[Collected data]
● ● ● ● ●

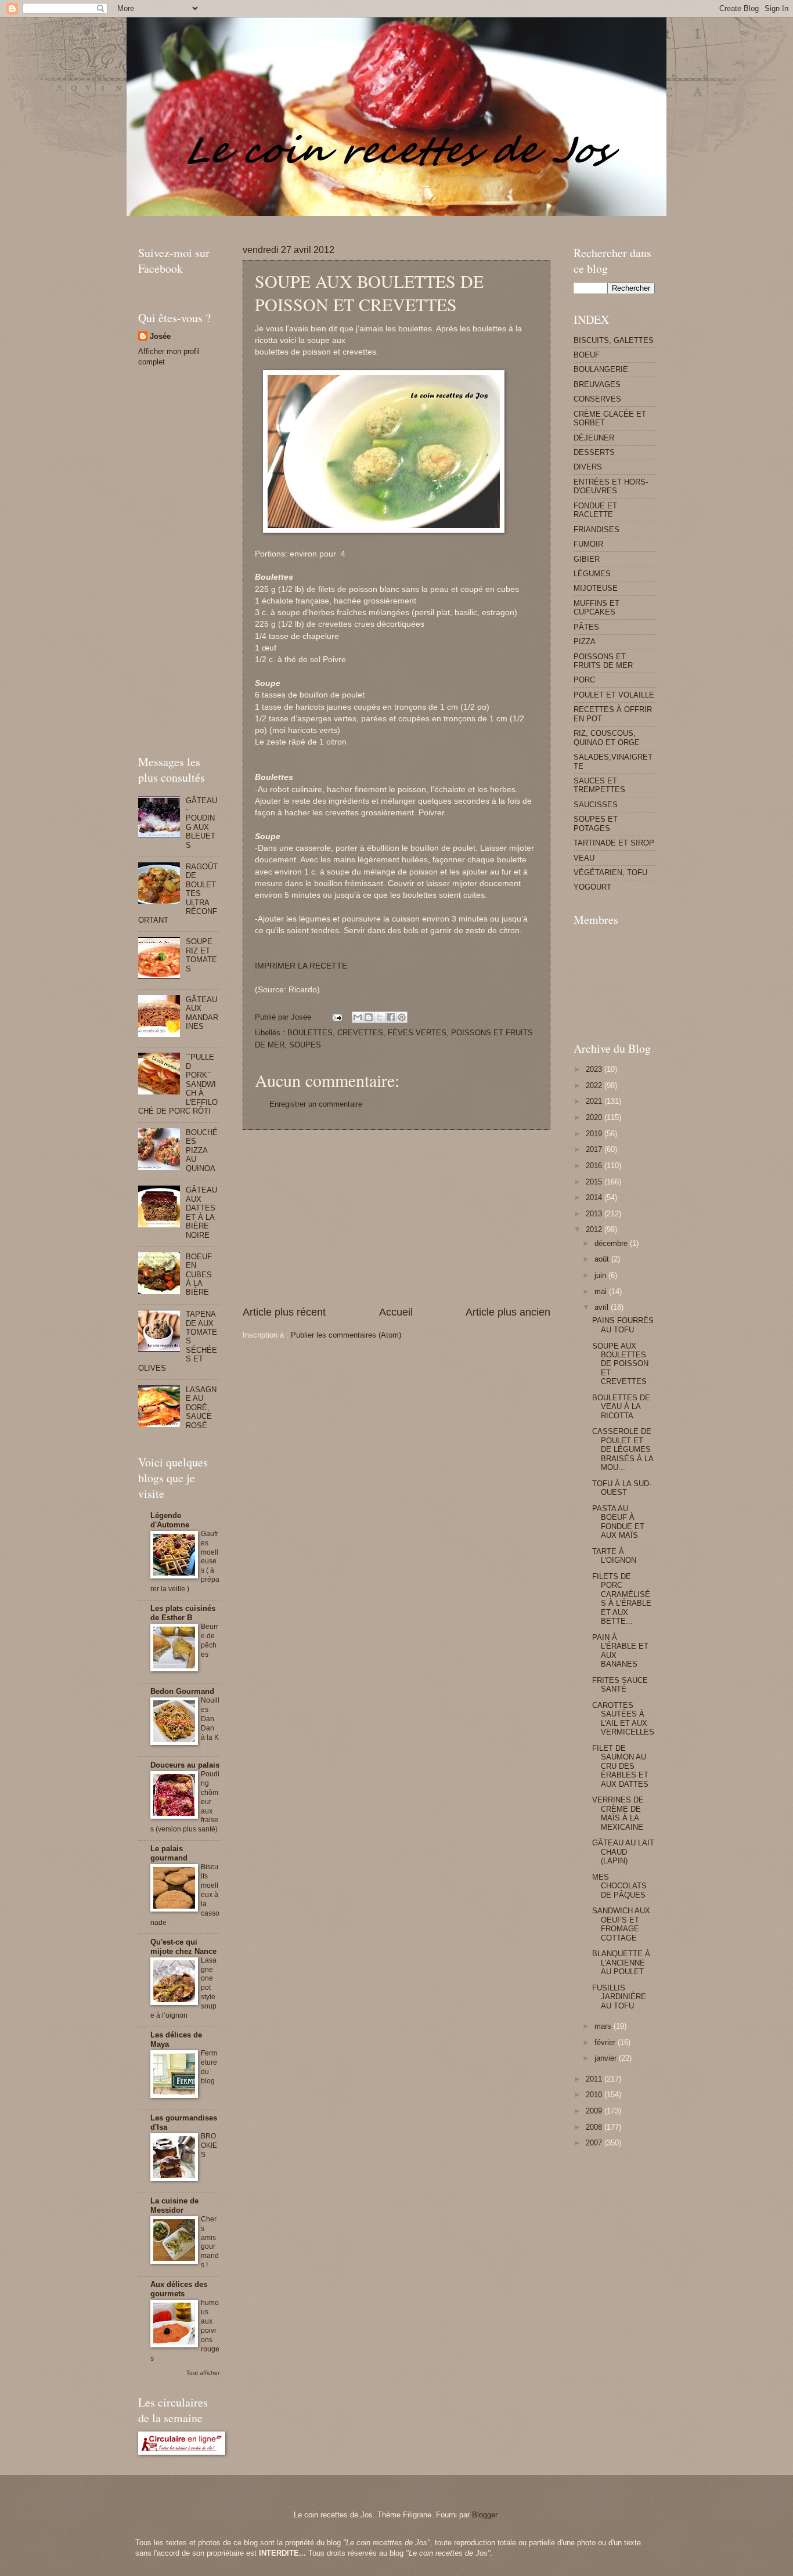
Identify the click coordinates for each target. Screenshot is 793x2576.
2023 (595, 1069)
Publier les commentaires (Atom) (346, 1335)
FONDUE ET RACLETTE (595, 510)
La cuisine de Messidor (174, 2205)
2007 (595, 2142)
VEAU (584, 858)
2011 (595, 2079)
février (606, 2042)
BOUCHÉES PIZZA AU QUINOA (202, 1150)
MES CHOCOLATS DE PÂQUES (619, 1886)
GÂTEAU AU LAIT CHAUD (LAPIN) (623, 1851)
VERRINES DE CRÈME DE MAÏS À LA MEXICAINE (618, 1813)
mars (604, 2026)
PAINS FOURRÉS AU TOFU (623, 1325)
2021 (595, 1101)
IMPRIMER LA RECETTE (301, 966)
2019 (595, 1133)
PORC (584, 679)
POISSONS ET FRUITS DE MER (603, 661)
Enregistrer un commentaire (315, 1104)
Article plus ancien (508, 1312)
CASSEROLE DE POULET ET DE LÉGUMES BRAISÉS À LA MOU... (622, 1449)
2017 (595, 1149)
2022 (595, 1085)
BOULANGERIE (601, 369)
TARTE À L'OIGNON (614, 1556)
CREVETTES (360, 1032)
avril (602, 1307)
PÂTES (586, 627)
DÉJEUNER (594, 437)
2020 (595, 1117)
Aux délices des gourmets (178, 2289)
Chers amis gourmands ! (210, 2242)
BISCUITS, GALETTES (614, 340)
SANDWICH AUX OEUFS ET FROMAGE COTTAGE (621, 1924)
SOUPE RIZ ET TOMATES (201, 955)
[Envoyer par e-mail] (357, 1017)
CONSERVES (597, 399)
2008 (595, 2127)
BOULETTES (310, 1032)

● ● ● ● ●

Activity: Starting at the line that contains "IMPRIMER LA RECETTE (301, 966)" and stopping after the line that contains "SANDWICH AUX OEUFS", write out every line exactly as it appears above, and no other line.

Solved problem:
IMPRIMER LA RECETTE (301, 966)
2019 (595, 1133)
PORC (584, 679)
POISSONS ET FRUITS DE MER (603, 661)
Enregistrer un commentaire (315, 1104)
Article plus ancien (508, 1312)
CASSEROLE DE POULET ET DE LÉGUMES BRAISÉS À LA MOU... (622, 1449)
2017 (595, 1149)
2022 (595, 1085)
BOULANGERIE (601, 369)
TARTE À L'OIGNON (614, 1556)
CREVETTES (360, 1032)
avril (602, 1307)
PÂTES (586, 627)
DÉJEUNER (594, 437)
2020 (595, 1117)
Aux délices des gourmets (178, 2289)
Chers amis gourmands ! (210, 2242)
BISCUITS, GALETTES (614, 340)
SANDWICH AUX OEUFS ET FROMAGE COTTAGE (621, 1924)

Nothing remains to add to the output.